One Liner: Generic electro-rock tunes of platitude lyrics but a genius band name.
Wikipedia Genre: Rock, electropop
Home: New Jersey

Poster Position: 13

Day: Sunday at 2:00
Both Weekends.

Thoughts:  Immediately, they are both annoying and genius for making their name have spaces between every letter.  Annoying because who the hell puts spaces between every letter of their name?  An annoying person.  Genius because my eyes are pulled directly to their name on the poster, over and over, because it takes up a wider swath of the poster with an otherwise short-ish name, and so it stands out.

Then, the music.  Relatively generic electronic music.  Well, no, not like the EDM type stuff that I've been reviewing recently, these beats are more rock-based, just made with synths and machines.  This isn't the generic EDM beat climbing up to a drop.  But despite having rock angles to the beats, it still rings the same bells in the end as the generic EDM.  

Three dudes who met in Boston while in college and then ended up back home in Jersey to join up and start making electronic rock tunes.  Sorry, I'm very distracted right now, a construction worker is wearing out a whistle about 80 feet from my office window.  Although honestly, I think I'm OK without looking up any more factoids about these dudes.
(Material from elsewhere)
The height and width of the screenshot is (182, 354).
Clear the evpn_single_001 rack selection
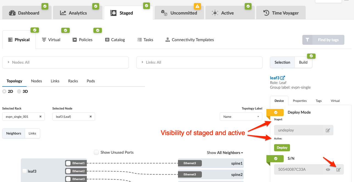tap(40, 117)
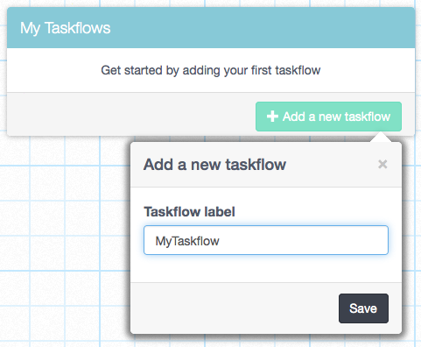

Their current most popular track is like many of the others I've reviewed recently - sunny electronic beat with an unknown female singing generic platitudes about how we'll spend our lifetimes looking for something we might not find.  But most of the others don't have the female cameo, they involve one of the three dudes from the band doing the singing.  Here is their top track, found on their only album, 2017's Gallery, "Oceans Away."
145.5 million streams.  I don't want to wait!  I don't wanna miss this!  I tell myself its alright, as the tears roll by!  I clown it, but its fine.  Relatively uninteresting and generic, but just fine.  
The second most popular track ("I Was Wrong") is also on that 2017 album, but the copy of the track that has 103.7 million streams is a remix by someone named Robin Schulz.  Which is not the same as the one on the album, which is in this video.  The world of remixes is very weird to me, especially where the changes to the song are very minimal.  I tried listening to both, and there may be, like, less hand clap sounds in one?
The singer's voice is good.  The lyrics are plain (Set me free!  Where I wanna be!).  The beats are plain.  This obviously passes me by, but they made it to the top half of the poster.  Good for them.  None for me.